**EXERCISE**
Repeat all of the material exactly, with no line missing.

DATA LISTING Block Start

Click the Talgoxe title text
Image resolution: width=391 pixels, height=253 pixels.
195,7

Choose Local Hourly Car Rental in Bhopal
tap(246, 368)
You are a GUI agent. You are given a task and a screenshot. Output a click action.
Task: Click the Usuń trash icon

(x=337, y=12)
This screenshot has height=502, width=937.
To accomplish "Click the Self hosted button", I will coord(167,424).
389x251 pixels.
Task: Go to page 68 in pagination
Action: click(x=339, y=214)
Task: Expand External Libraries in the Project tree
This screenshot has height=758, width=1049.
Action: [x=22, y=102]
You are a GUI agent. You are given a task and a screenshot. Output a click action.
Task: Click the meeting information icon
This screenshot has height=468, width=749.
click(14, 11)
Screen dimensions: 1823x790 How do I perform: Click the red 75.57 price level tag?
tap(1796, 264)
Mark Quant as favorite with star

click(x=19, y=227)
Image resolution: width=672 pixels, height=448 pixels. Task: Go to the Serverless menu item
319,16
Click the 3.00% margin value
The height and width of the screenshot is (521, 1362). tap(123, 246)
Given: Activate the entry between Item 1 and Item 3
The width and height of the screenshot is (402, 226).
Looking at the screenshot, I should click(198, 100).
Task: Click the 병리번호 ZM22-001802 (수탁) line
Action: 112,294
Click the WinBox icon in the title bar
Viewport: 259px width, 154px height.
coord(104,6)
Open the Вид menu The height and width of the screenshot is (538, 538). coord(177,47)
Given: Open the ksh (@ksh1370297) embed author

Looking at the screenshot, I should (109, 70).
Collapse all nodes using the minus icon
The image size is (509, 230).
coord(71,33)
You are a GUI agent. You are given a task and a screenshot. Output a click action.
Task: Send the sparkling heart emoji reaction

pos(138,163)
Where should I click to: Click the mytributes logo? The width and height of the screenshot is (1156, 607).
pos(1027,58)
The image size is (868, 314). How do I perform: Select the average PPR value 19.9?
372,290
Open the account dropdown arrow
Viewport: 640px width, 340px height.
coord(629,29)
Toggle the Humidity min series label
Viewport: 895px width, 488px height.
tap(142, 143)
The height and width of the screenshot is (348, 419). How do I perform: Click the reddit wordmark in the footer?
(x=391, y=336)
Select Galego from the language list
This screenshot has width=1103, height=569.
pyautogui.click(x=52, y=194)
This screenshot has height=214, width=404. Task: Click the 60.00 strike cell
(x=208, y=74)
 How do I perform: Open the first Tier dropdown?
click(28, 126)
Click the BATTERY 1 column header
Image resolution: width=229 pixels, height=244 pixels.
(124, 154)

DATA LISTING Block End

**RESULT FOR THIS EXERCISE**
Click the Talgoxe title text
Image resolution: width=391 pixels, height=253 pixels.
195,7

Choose Local Hourly Car Rental in Bhopal
tap(246, 368)
You are a GUI agent. You are given a task and a screenshot. Output a click action.
Task: Click the Usuń trash icon

(x=337, y=12)
This screenshot has height=502, width=937.
To accomplish "Click the Self hosted button", I will coord(167,424).
389x251 pixels.
Task: Go to page 68 in pagination
Action: click(x=339, y=214)
Task: Expand External Libraries in the Project tree
This screenshot has height=758, width=1049.
Action: [x=22, y=102]
You are a GUI agent. You are given a task and a screenshot. Output a click action.
Task: Click the meeting information icon
This screenshot has height=468, width=749.
click(14, 11)
Screen dimensions: 1823x790 How do I perform: Click the red 75.57 price level tag?
tap(1796, 264)
Mark Quant as favorite with star

click(x=19, y=227)
Image resolution: width=672 pixels, height=448 pixels. Task: Go to the Serverless menu item
319,16
Click the 3.00% margin value
The height and width of the screenshot is (521, 1362). tap(123, 246)
Given: Activate the entry between Item 1 and Item 3
The width and height of the screenshot is (402, 226).
Looking at the screenshot, I should click(198, 100).
Task: Click the 병리번호 ZM22-001802 (수탁) line
Action: 112,294
Click the WinBox icon in the title bar
Viewport: 259px width, 154px height.
coord(104,6)
Open the Вид menu The height and width of the screenshot is (538, 538). coord(177,47)
Given: Open the ksh (@ksh1370297) embed author

Looking at the screenshot, I should (109, 70).
Collapse all nodes using the minus icon
The image size is (509, 230).
coord(71,33)
You are a GUI agent. You are given a task and a screenshot. Output a click action.
Task: Send the sparkling heart emoji reaction

pos(138,163)
Where should I click to: Click the mytributes logo? The width and height of the screenshot is (1156, 607).
pos(1027,58)
The image size is (868, 314). How do I perform: Select the average PPR value 19.9?
372,290
Open the account dropdown arrow
Viewport: 640px width, 340px height.
coord(629,29)
Toggle the Humidity min series label
Viewport: 895px width, 488px height.
tap(142, 143)
The height and width of the screenshot is (348, 419). How do I perform: Click the reddit wordmark in the footer?
(x=391, y=336)
Select Galego from the language list
This screenshot has width=1103, height=569.
pyautogui.click(x=52, y=194)
This screenshot has height=214, width=404. Task: Click the 60.00 strike cell
(x=208, y=74)
 How do I perform: Open the first Tier dropdown?
click(28, 126)
Click the BATTERY 1 column header
Image resolution: width=229 pixels, height=244 pixels.
(124, 154)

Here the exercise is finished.